*Task objective*:
Look through the entries below for the line with "Task: Click the @luwudco" and the line with "Task: Click the Сервер input field", then give again exactly those two lines and all lines between them, minus the pictures.

──────── Available data

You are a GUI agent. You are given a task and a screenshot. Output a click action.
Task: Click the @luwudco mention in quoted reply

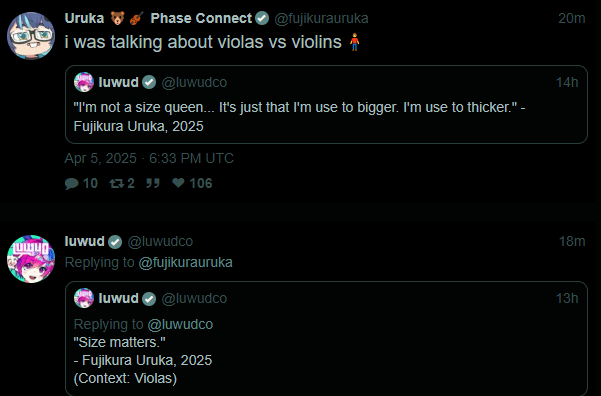click(x=180, y=324)
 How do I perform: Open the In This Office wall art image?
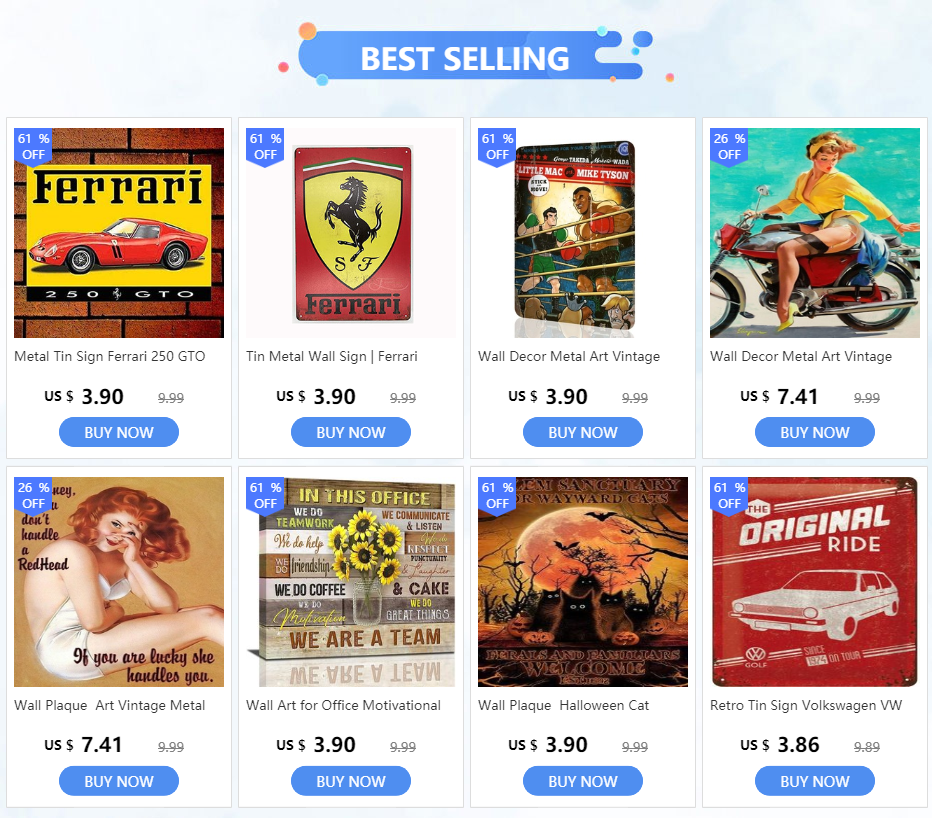pyautogui.click(x=351, y=582)
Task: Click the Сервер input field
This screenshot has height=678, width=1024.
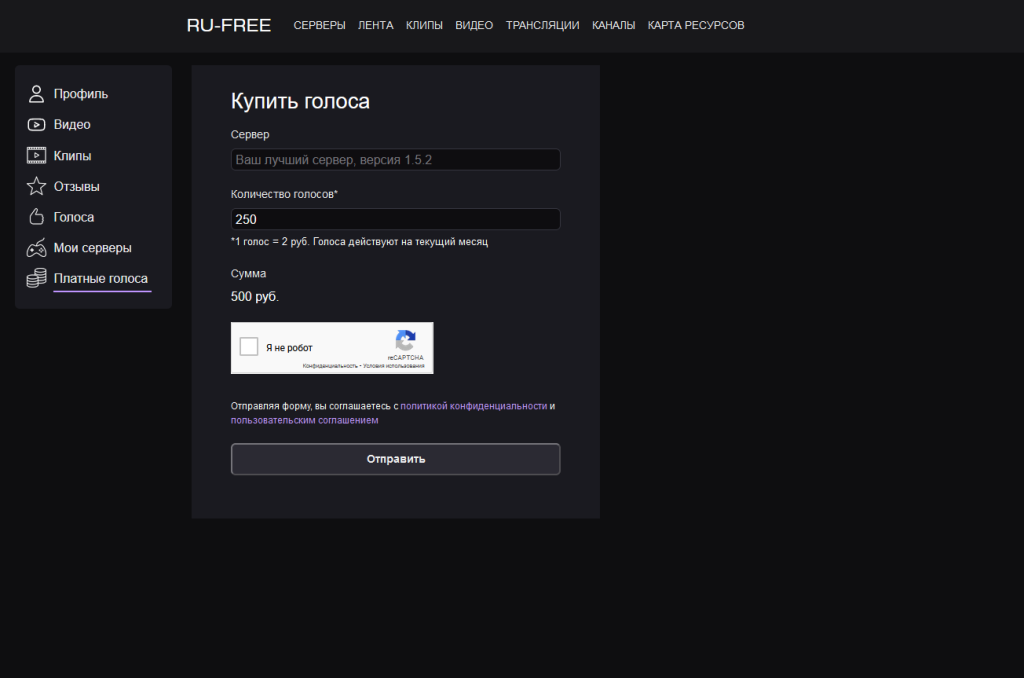Action: point(395,159)
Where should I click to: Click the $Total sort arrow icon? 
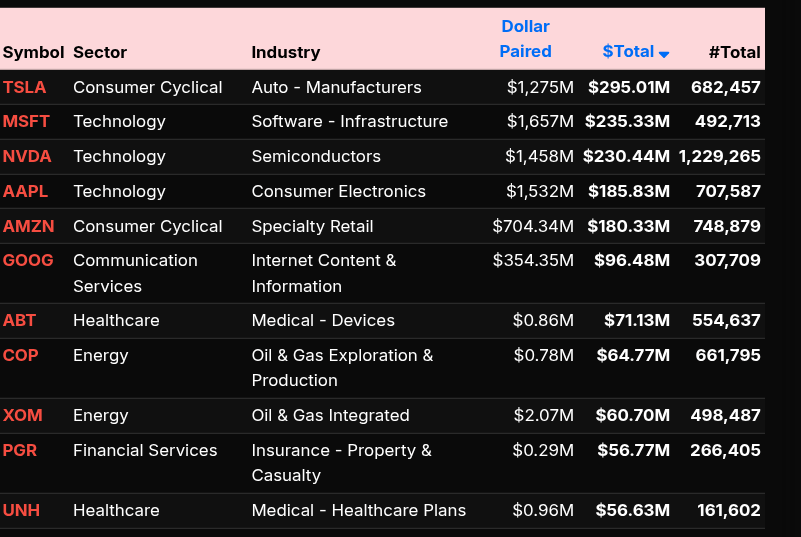click(664, 54)
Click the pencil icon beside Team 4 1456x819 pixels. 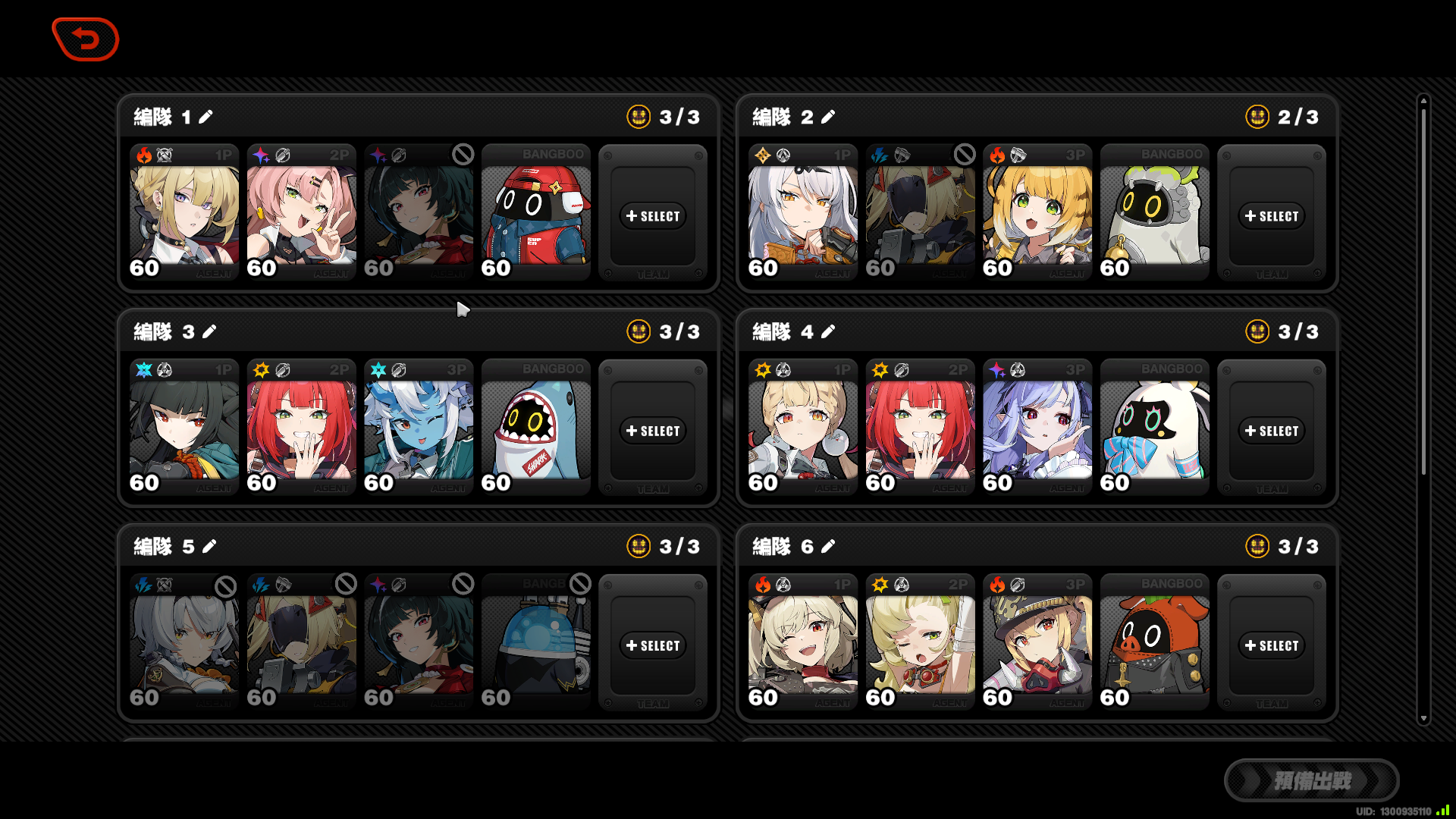(x=828, y=331)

────────────────

*Response to the exercise*:
Task: Click the @luwudco mention in quoted reply

click(x=180, y=324)
 How do I perform: Open the In This Office wall art image?
pyautogui.click(x=351, y=582)
Task: Click the Сервер input field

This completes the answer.